This patch adds new routines: "ext4_punch_hole" "ext4_ext_punch_hole"
and "ext4_ext_check_cache"
fallocate has been modified to call ext4_punch_hole when the punch hole
flag is passed. At the moment, we only support punching holes in
extents, so this routine is pretty much a wrapper for the ext4_ext_punch_hole
routine.
The ext4_ext_punch_hole routine first completes all
outstanding writes with the associated pages, and then releases
them. The unblock aligned data is zeroed, and all blocks in
between are punched out.
v5->v6:
The ext4_ext_check_cache routine is very similar to
ext4_ext_in_cache but it accepts a ext4_ext_cache
parameter instead of a ext4_extent parameter. This routine
is used by ext4_ext_punch_hole to check and see if a block
in a hole that has been cached. The ext4_ext_cache parameter
is necessary because the members ext4_extent structure are
not large enough to hold a 32 bit value. The existing
ext4_ext_in_cache routine has become a wrapper to this
new function.
Signed-off-by: Allison Henderson <[email protected]>
---
:100644 100644 45136d8... 04c3dc2... M fs/ext4/ext4.h
:100644 100644 7f0fcc1... 4a7b9e0... M fs/ext4/extents.c
:100644 100644 dc45631... d4305aa... M fs/ext4/inode.c
fs/ext4/ext4.h | 3 +
fs/ext4/extents.c | 240 ++++++++++++++++++++++++++++++++++++++++++++++++++---
fs/ext4/inode.c | 25 ++++++
3 files changed, 257 insertions(+), 11 deletions(-)
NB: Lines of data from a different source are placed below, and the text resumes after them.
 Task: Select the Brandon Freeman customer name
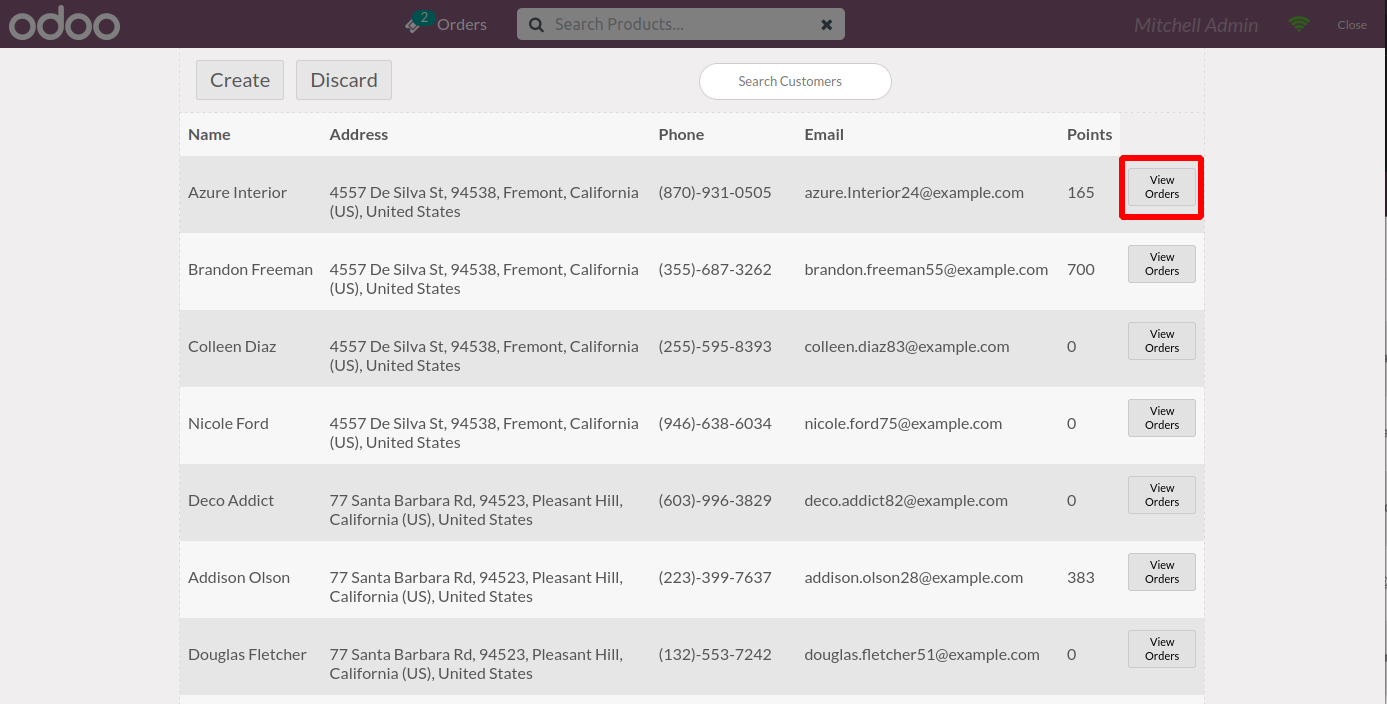250,270
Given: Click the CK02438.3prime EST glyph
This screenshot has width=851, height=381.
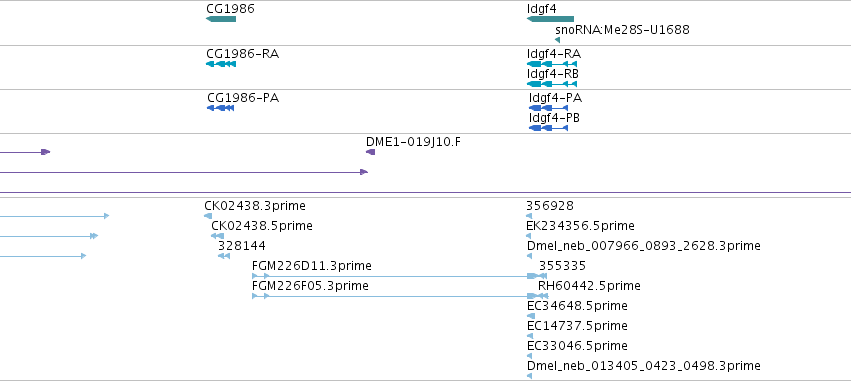Looking at the screenshot, I should 208,216.
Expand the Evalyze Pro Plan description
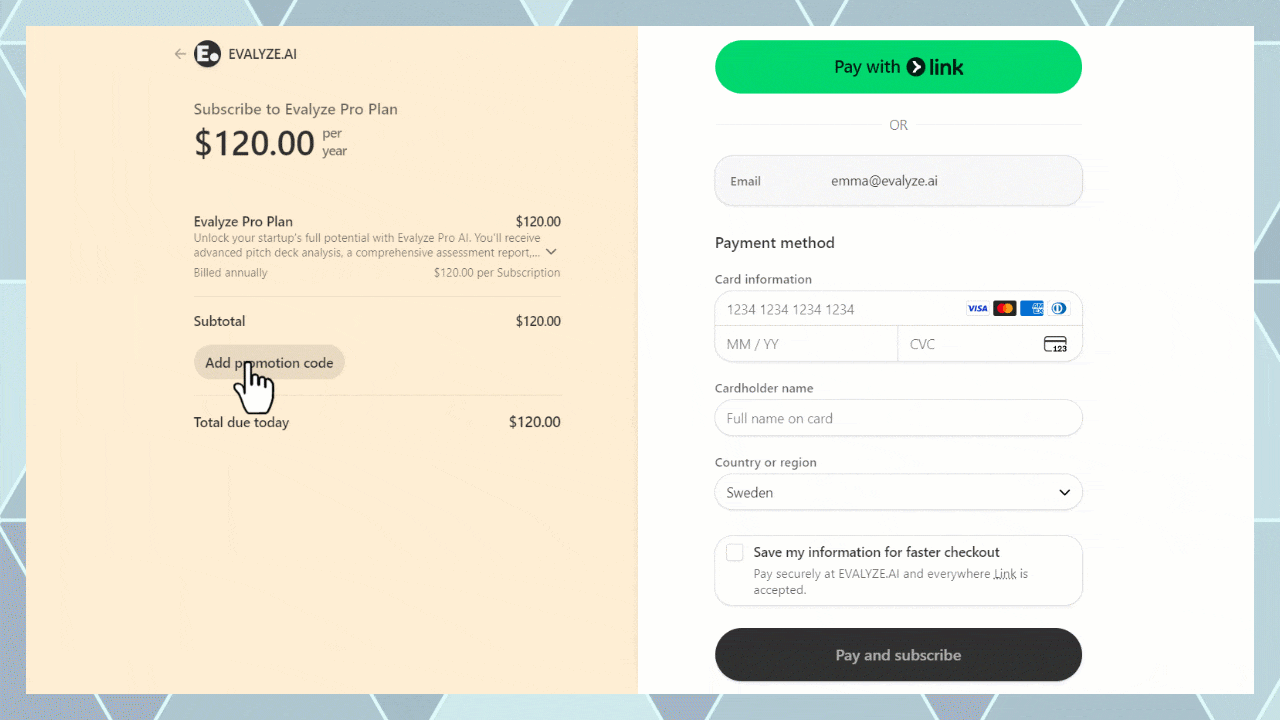1280x720 pixels. click(551, 252)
diff --git a/fs/ext4/ext4.h b/fs/ext4/ext4.h
index 45136d8..04c3dc2 100644
--- a/fs/ext4/ext4.h
+++ b/fs/ext4/ext4.h
@@ -1734,6 +1734,7 @@ extern int ext4_change_inode_journal_flag(struct inode *, int);
extern int ext4_get_inode_loc(struct inode *, struct ext4_iloc *);
extern int ext4_can_truncate(struct inode *inode);
extern void ext4_truncate(struct inode *);
+extern int ext4_punch_hole(struct file *file, loff_t offset, loff_t length);
extern int ext4_truncate_restart_trans(handle_t *, struct inode *, int nblocks);
extern void ext4_set_inode_flags(struct inode *);
extern void ext4_get_inode_flags(struct ext4_inode_info *);
@@ -2071,6 +2072,8 @@ extern int ext4_ext_index_trans_blocks(struct inode *inode, int nrblocks,
extern int ext4_ext_map_blocks(handle_t *handle, struct inode *inode,
struct ext4_map_blocks *map, int flags);
extern void ext4_ext_truncate(struct inode *);
+extern int ext4_ext_punch_hole(struct file *file, loff_t offset,
+ loff_t length);
extern void ext4_ext_init(struct super_block *);
extern void ext4_ext_release(struct super_block *);
extern long ext4_fallocate(struct file *file, int mode, loff_t offset,
diff --git a/fs/ext4/extents.c b/fs/ext4/extents.c
index 7f0fcc1..4a7b9e0 100644
--- a/fs/ext4/extents.c
+++ b/fs/ext4/extents.c
@@ -2045,12 +2045,23 @@ ext4_ext_put_gap_in_cache(struct inode *inode, struct ext4_ext_path *path,
}
/*
+ * ext4_ext_in_cache()
+ * Checks to see if the given block is in the cache.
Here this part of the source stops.